◆ Exercise A:
Reproduce word for word the passage of the Hartford chronology between "December 10 Saturday –" and "Oxford ed. 1996].", inclusive.

Home at Hartford: Day By Day

December 10, 1886 Friday

December 10 Friday – Sam probably spent the night in Boston and returned to Hartford this day. He telegrammed Howells, most likely his condolences on discovering the death of Howells’ sister in Ohio. The telegram is not extant, which is how academics say, “it’s lost” [MTHL 2: 574n3].

December 10, 1887 Saturday 

December 10 Saturday – From the New York Times of this date, p.4 (See also Nov. 7)

KNIGHTS OF THE ORDER OF PIUS

December 10, 1888 Monday

December 10 Monday – Webster & Co. wrote to Sam that they’d written Mrs. Custer about her book and noted “carefully the various orders in yours of the 9th. … We note your suggestion with reference to having a man with a placard. We only know of one instance where this form of advertising was used; when Keenan’s novel “Trajan” was at the height of its popularity Cassell & Co. had a lot of men parading the streets with these placards….We will …get hold of some of these men” [MTP].

December 10, 1889 Tuesday

December 10 Tuesday – The official U.S. publication date for Connecticut Yankee. Some 25,000 copies were printed before the end of the year [Hirst, “A Note on the Text” Afterword materials p.28, Oxford ed. 1996].

◆ Available data:
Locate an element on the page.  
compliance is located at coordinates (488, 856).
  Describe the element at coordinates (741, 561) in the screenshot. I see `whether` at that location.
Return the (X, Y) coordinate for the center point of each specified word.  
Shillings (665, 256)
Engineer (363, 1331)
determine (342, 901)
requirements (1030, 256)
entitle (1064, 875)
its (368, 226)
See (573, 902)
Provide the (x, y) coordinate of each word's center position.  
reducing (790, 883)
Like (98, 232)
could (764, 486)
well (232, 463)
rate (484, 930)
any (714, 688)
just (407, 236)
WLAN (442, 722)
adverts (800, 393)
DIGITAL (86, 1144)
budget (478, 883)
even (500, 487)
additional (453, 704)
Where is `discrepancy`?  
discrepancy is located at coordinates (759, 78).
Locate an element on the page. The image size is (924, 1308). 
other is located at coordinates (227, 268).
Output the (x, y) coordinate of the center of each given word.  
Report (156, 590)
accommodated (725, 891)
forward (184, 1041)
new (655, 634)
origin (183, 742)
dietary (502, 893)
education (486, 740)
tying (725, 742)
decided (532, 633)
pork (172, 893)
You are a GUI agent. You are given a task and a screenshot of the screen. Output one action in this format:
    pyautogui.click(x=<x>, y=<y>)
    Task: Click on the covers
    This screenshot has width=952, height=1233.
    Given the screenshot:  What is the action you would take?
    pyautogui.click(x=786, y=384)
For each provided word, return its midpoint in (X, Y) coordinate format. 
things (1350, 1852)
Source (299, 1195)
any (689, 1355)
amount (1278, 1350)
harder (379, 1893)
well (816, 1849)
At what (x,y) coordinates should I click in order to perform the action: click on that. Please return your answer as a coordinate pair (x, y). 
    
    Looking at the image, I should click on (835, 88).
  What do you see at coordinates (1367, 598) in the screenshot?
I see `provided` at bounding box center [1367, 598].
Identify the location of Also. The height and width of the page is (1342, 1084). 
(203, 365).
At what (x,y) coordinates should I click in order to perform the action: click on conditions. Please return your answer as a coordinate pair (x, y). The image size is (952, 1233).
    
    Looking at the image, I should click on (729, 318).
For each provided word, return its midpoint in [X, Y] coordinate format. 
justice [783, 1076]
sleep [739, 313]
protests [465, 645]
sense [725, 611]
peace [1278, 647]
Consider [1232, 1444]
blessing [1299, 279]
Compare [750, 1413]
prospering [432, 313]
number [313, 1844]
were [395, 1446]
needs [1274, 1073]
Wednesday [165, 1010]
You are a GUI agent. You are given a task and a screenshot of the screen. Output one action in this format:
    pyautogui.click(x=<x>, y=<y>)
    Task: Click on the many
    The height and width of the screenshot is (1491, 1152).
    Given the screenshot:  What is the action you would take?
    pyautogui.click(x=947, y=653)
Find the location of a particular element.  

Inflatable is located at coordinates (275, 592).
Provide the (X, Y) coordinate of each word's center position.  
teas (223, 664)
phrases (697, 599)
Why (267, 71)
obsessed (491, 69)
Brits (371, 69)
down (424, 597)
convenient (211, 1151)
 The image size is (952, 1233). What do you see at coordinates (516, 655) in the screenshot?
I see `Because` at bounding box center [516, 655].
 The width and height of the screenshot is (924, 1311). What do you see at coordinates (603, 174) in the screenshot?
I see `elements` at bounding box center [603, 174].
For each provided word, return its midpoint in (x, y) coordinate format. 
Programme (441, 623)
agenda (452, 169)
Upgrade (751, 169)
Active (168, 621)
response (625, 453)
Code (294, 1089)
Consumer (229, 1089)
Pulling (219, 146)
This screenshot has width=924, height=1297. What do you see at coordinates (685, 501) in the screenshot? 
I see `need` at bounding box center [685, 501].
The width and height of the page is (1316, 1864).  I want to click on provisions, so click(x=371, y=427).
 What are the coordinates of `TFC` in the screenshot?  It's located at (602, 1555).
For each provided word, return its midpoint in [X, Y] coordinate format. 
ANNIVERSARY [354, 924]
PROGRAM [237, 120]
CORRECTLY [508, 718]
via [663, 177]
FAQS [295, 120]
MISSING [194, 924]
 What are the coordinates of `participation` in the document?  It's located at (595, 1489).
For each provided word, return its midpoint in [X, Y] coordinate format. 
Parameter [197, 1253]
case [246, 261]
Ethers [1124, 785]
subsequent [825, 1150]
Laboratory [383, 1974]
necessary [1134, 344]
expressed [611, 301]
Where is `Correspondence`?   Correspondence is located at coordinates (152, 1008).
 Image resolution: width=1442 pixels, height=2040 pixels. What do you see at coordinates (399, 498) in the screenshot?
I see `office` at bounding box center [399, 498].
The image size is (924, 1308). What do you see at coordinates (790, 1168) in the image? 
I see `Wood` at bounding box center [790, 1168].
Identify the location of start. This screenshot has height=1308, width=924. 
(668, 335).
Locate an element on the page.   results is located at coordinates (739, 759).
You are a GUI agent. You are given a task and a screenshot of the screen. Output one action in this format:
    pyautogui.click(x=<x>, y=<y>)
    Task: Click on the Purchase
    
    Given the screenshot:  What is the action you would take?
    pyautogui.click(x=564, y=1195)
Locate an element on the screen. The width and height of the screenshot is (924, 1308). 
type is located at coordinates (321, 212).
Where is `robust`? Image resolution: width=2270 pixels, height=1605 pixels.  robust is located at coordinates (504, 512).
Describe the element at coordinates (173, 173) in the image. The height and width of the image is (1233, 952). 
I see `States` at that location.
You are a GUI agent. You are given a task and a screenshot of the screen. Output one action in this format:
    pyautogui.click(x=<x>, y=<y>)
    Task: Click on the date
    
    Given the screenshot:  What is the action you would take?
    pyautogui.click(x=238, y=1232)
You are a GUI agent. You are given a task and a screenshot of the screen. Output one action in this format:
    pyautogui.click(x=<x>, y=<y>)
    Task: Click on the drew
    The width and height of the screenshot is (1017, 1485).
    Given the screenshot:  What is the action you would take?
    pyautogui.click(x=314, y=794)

◆ Exercise B:
Quote exactly the lines of the entries between the lines holding "Consumer (229, 1089)" and "at (595, 1489).", inclusive.

◆ Written answer A:
December 10 Saturday – From the New York Times of this date, p.4 (See also Nov. 7)

KNIGHTS OF THE ORDER OF PIUS

December 10, 1888 Monday

December 10 Monday – Webster & Co. wrote to Sam that they’d written Mrs. Custer about her book and noted “carefully the various orders in yours of the 9th. … We note your suggestion with reference to having a man with a placard. We only know of one instance where this form of advertising was used; when Keenan’s novel “Trajan” was at the height of its popularity Cassell & Co. had a lot of men parading the streets with these placards….We will …get hold of some of these men” [MTP].

December 10, 1889 Tuesday

December 10 Tuesday – The official U.S. publication date for Connecticut Yankee. Some 25,000 copies were printed before the end of the year [Hirst, “A Note on the Text” Afterword materials p.28, Oxford ed. 1996].

◆ Written answer B:
Consumer (229, 1089)
Pulling (219, 146)
This screenshot has width=924, height=1297. What do you see at coordinates (685, 501) in the screenshot? 
I see `need` at bounding box center [685, 501].
The width and height of the page is (1316, 1864).  I want to click on provisions, so click(x=371, y=427).
 What are the coordinates of `TFC` in the screenshot?  It's located at (602, 1555).
For each provided word, return its midpoint in [X, Y] coordinate format. 
ANNIVERSARY [354, 924]
PROGRAM [237, 120]
CORRECTLY [508, 718]
via [663, 177]
FAQS [295, 120]
MISSING [194, 924]
 What are the coordinates of `participation` in the document?  It's located at (595, 1489).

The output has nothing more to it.